Lungenentzündung (Pneumonie)

Lungenentzündung (Pneumonie): Diagnose

Stand: 31. Dezember 2010Autor: Onmeda-RedaktionMedizinische Qualitätssicherung: Dr. med. Weiland, Dr. med. Waitz

Ärztin betrachtet Röntgenbild der Lunge.
Auf dem Röntgenbild sieht die Ärztin mögliche Entzündungszeichen.

Die bei einer Lungenentzündung (Pneumonie) vorliegenden Beschwerden liefern erste Hinweise auf die richtige Diagnose. Bei der körperlichen Untersuchung hört der Arzt vor allem Lunge und Herz ab, denn bestimmte Geräusche können auf eine Lungenentzündung hinweisen.

Bei Verdacht auf eine Lungenentzündung kommen zur weiteren Diagnose folgende Untersuchungsmethoden zum Einsatz:

Röntgenuntersuchung: Liegen Hinweise auf eine Lungenentzündung vor, röntgt der Arzt die Lunge. Auf dem Röntgenbild sind mögliche Entzündungszeichen als "Verschattungen" zu sehen, die auf Entstehungsort und mögliche Ursachen der Pneumonie hindeuten können.
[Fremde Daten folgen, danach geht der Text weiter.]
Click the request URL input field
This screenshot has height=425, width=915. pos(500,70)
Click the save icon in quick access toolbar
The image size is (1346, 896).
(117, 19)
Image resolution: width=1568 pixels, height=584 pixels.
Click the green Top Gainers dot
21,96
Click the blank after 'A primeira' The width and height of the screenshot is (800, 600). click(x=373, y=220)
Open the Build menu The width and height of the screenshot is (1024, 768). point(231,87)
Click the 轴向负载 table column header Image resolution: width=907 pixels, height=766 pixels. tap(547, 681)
Laboruntersuchungen: Sie dienen bei Verdacht auf eine Lungenentzündung dazu, im Blut und Speichel Krankheitserreger wie zum Beispiel Bakterien, Viren oder Pilze nachzuweisen.
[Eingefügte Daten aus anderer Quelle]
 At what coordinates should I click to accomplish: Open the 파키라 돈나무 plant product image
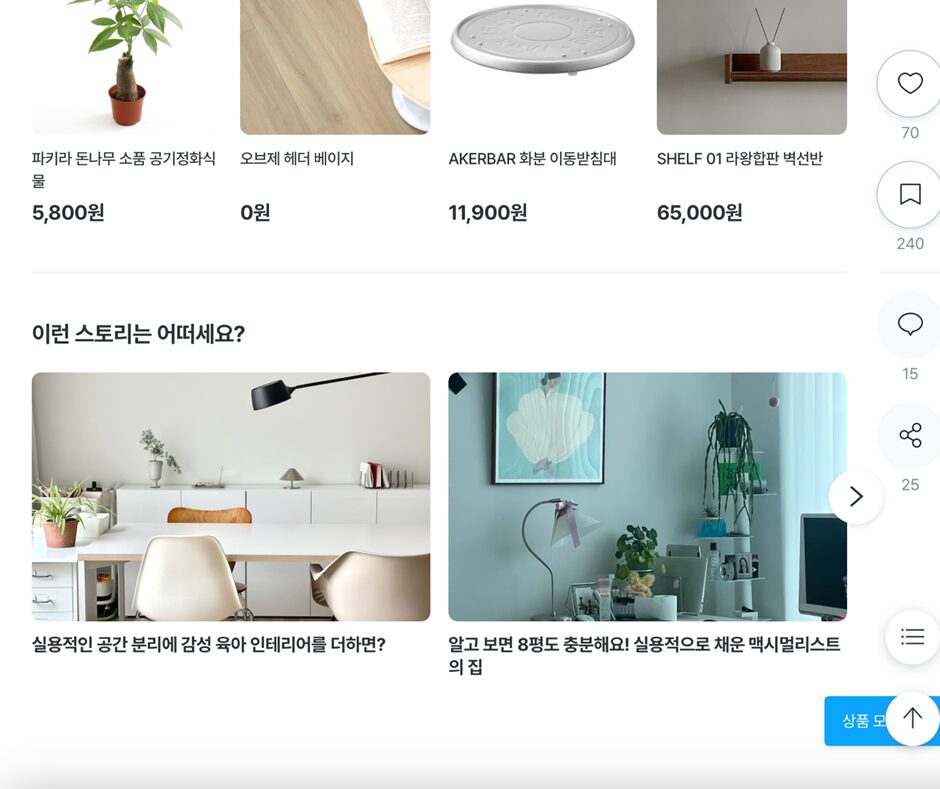pos(126,67)
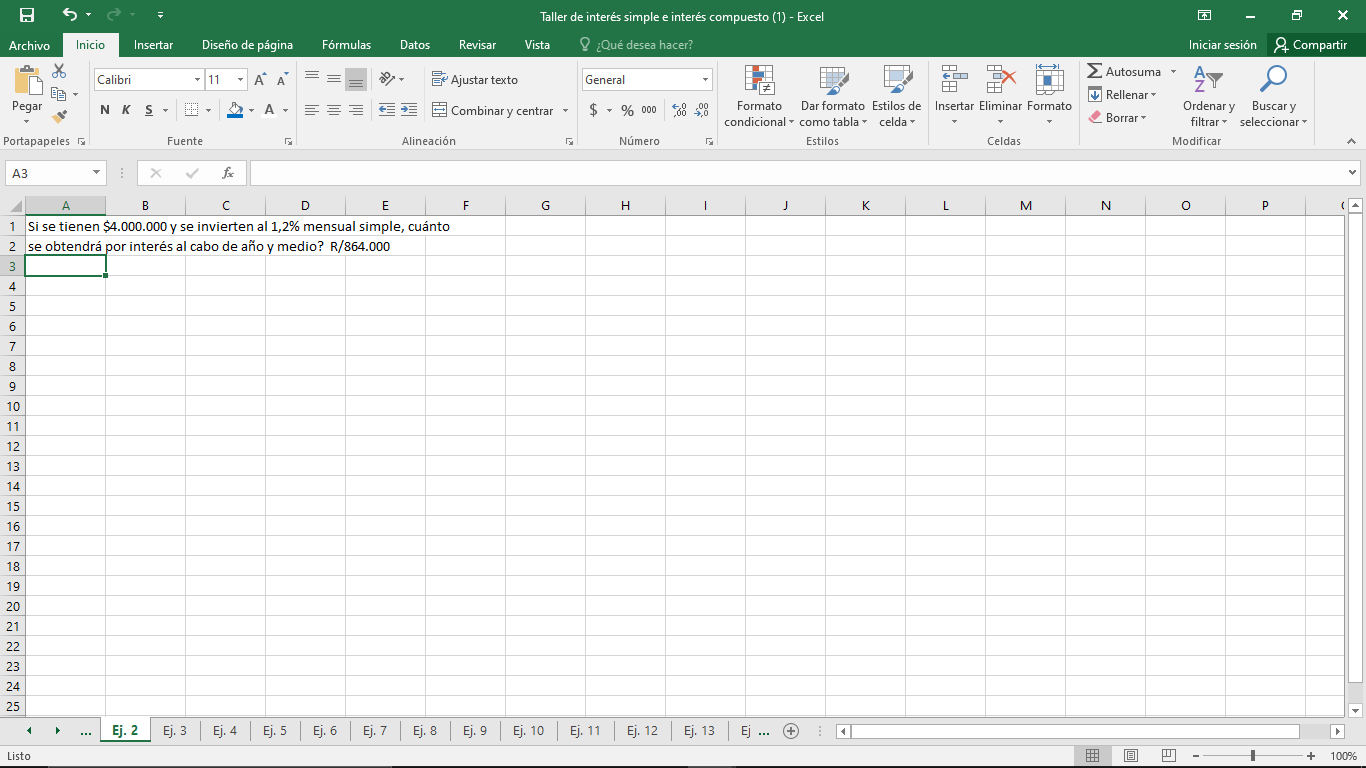The height and width of the screenshot is (768, 1366).
Task: Switch to the Fórmulas ribbon tab
Action: coord(346,45)
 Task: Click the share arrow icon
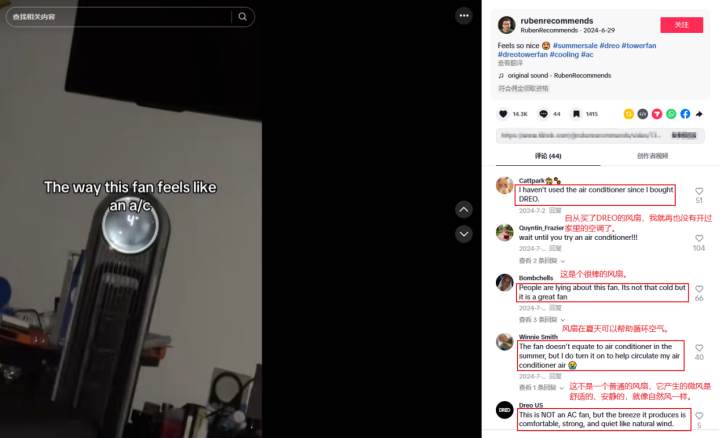699,114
Blutbild: Es kann zur Diagnose einer Lungenentzündung beitragen, indem es darauf hinweist, ob eine Entzündung im Körper vorliegt. Außerdem lassen sich anhand bestimmter Blutwerte Rückschlüsse auf die Art der Erreger ziehen: Lösen beispielsweise Bakterien eine Lungenentzündung aus, ist in der Regel die Anzahl der weißen Blutkörperchen (Leukozyten) auffällig erhöht – wohingegen bei Viren die Konzentration der Leukozyten nicht ansteigt, sondern eventuell sogar etwas abfällt.